Мне-то не достичь подобного единения с космосом никогда. Да и вам тоже, чего уж. Нам всем до неё пилить и пилить, всё равно что пешком по Транссибу, от Владивостока до станции Москва и обратно, да в пургу, да в драных валенках на босу ногу, да ещё и кофе с утра не пивши. Но и я, и вы (и все мы вообще) сделаем all our best, чтобы и кофе с утра, и чтобы валенки не на босу ногу, и чтобы не пешком; и вообще, на кой хрен нам эта прогулка, когда призовые баллы и можно слетать в Аргентину, мы там не были. Какое уж тут просветление. А им — и Вальке, и Серёге, и не заметившему собственной смерти Павлику, и утонувшему в тазу Олегу, и ещё куче народу — абсолютно наплевать и на Аргентину, и на Транссиб, и на прочее бессмысленное говно. Им вообще наплевать на жизнь, потому что жизнь для них — оно как бы не главное. Заминка в пути, затянувшийся момент ожидания, немножко досадное попадалово. Период между внетелесностью и внетелесностью.

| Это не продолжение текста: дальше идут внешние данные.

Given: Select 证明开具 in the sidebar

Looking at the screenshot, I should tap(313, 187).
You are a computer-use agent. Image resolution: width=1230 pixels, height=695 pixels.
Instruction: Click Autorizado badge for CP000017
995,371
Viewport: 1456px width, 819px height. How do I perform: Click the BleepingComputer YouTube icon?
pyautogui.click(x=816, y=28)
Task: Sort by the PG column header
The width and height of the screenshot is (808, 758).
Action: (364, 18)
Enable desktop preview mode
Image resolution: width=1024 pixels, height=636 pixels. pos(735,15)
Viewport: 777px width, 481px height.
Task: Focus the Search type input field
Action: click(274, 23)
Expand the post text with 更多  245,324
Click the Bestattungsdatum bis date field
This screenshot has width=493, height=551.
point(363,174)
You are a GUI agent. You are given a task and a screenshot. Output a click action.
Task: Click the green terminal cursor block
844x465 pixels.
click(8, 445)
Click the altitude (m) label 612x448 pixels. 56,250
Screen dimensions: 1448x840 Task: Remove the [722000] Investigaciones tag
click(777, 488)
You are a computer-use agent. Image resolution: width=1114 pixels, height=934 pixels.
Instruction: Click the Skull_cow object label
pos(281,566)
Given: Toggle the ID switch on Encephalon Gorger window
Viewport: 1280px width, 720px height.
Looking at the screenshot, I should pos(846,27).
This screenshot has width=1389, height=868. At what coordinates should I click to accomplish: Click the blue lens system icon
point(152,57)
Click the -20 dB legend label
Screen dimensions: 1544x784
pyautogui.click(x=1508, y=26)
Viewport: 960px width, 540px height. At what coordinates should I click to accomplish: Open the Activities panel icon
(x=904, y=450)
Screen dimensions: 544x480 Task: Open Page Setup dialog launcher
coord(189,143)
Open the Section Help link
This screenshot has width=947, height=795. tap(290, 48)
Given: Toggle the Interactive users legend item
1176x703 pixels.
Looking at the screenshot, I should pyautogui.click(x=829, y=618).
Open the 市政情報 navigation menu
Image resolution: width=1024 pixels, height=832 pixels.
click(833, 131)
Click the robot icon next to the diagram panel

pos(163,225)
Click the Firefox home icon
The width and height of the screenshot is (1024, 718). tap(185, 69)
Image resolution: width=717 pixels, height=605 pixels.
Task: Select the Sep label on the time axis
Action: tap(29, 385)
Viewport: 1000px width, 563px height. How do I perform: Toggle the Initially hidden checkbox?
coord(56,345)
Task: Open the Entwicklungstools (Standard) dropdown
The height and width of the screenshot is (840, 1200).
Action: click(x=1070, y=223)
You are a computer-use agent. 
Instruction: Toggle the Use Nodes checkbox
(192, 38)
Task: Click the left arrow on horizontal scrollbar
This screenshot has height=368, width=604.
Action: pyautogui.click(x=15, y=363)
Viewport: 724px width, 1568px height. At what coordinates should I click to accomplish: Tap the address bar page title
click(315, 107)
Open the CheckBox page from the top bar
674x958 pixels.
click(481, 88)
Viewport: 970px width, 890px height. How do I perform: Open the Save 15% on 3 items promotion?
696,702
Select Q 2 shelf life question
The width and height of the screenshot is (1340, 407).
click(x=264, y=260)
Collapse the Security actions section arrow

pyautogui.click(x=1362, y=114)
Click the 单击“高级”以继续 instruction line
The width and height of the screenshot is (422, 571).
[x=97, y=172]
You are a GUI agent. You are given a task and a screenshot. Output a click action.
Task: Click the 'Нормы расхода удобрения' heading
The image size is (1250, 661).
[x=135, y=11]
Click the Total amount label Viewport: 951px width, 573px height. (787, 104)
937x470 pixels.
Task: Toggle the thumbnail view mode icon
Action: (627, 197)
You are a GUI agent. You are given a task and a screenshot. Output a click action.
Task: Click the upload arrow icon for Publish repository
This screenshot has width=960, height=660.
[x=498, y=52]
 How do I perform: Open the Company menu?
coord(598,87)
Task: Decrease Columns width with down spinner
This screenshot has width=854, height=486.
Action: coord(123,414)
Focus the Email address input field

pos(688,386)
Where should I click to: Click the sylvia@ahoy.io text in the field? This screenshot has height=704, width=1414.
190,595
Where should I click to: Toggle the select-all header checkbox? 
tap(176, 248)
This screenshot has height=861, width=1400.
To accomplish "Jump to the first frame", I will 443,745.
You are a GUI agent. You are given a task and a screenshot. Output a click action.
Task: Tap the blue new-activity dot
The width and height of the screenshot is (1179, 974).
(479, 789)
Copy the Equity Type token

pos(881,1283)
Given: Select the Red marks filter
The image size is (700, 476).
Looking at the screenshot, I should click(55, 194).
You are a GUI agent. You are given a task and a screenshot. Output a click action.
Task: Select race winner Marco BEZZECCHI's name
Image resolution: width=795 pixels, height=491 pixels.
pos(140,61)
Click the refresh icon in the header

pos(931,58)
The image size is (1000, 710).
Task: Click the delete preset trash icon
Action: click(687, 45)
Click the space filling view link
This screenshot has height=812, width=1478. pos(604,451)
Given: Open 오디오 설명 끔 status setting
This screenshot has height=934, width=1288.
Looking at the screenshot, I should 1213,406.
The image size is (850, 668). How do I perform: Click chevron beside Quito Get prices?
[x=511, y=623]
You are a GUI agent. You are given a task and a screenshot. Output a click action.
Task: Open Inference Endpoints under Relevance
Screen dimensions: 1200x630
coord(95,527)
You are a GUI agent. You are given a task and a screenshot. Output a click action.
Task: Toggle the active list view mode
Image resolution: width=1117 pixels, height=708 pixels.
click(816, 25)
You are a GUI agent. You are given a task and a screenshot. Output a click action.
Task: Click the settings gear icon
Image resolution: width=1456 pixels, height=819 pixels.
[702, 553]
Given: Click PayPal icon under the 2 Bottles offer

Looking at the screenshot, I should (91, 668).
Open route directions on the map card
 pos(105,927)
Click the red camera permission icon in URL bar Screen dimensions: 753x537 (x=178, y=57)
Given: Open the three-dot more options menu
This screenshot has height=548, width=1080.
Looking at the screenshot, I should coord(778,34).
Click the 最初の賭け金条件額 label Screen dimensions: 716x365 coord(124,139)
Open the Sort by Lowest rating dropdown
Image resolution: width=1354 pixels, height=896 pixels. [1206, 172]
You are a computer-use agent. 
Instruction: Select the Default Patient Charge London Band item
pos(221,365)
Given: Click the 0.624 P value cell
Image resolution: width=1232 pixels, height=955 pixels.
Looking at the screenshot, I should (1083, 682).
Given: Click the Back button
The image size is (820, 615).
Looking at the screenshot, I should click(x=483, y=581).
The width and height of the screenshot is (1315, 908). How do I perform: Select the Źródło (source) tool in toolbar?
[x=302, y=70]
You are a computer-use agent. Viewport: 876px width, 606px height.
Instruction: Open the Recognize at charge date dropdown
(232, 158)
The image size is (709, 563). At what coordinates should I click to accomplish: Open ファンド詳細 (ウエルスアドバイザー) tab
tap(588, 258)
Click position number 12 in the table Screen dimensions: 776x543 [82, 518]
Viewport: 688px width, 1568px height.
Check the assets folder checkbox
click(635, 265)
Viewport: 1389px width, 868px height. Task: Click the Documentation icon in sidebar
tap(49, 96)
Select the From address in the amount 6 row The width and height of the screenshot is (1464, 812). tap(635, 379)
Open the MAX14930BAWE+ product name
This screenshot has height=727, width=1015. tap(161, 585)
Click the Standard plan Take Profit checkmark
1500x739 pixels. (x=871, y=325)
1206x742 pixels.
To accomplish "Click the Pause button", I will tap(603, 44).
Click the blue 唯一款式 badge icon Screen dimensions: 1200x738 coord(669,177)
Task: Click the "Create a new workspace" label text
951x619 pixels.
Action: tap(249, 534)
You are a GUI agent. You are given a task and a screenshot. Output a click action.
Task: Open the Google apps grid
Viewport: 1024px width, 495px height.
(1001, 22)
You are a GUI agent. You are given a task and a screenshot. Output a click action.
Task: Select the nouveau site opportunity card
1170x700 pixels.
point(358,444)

Вижу в окно: хромает по безлюдной нашей улице Серёга, пьяный, в сланцах на босу — да! — ногу, в футболке с короткими рукавами, штаны драные, в дыру видно сиреневое колено. Хрусь-хрусь по снежку. Я знаю, куда он идёт: к почтовым ящикам, недлинная батарея которых прибита к маньчжурскому ореху напротив моего дома. Серёга ходит к ореху почти каждый день на протяжении шести лет как минимум. Такой у него странный рудимент, никак не отсохнет. Неровно, но быстро ковыляет Серёга, почти бежит, подгоняемый внутренними [мат]ами, и сколько там ему осталось бежать до окончательной разлуки с туловом — никто не знает. Респект тебе, сиреневое колено, ты часть бодхисатвы, сделавшего свой выбор, умеющего босиком по снегу, вольного, свободного от мира, войны и другого мира, равнодушного к причинно-следственным связям, к президентам всех стран оптом и в розницу, к примату бытия над сознанием, к уровню жизни и внешнему валовому продукту, но — пока ещё — зависимого от ежедневных визитов к дереву с железными коробками на стволе. Хрусь-хрусь, не глядя по сторонам, не глядя в небо, не глядя вообще никуда, идёт он, упирается в орех и отпирает коробку. А потом запирает, разворачивается и идёт обратно, и несёт в себе громадное, переполненное сверхсодержанием, бесконечно важное на сегодняшний день и громкое на всю улицу знание об утробе почтового ящика: «ни-ху-я».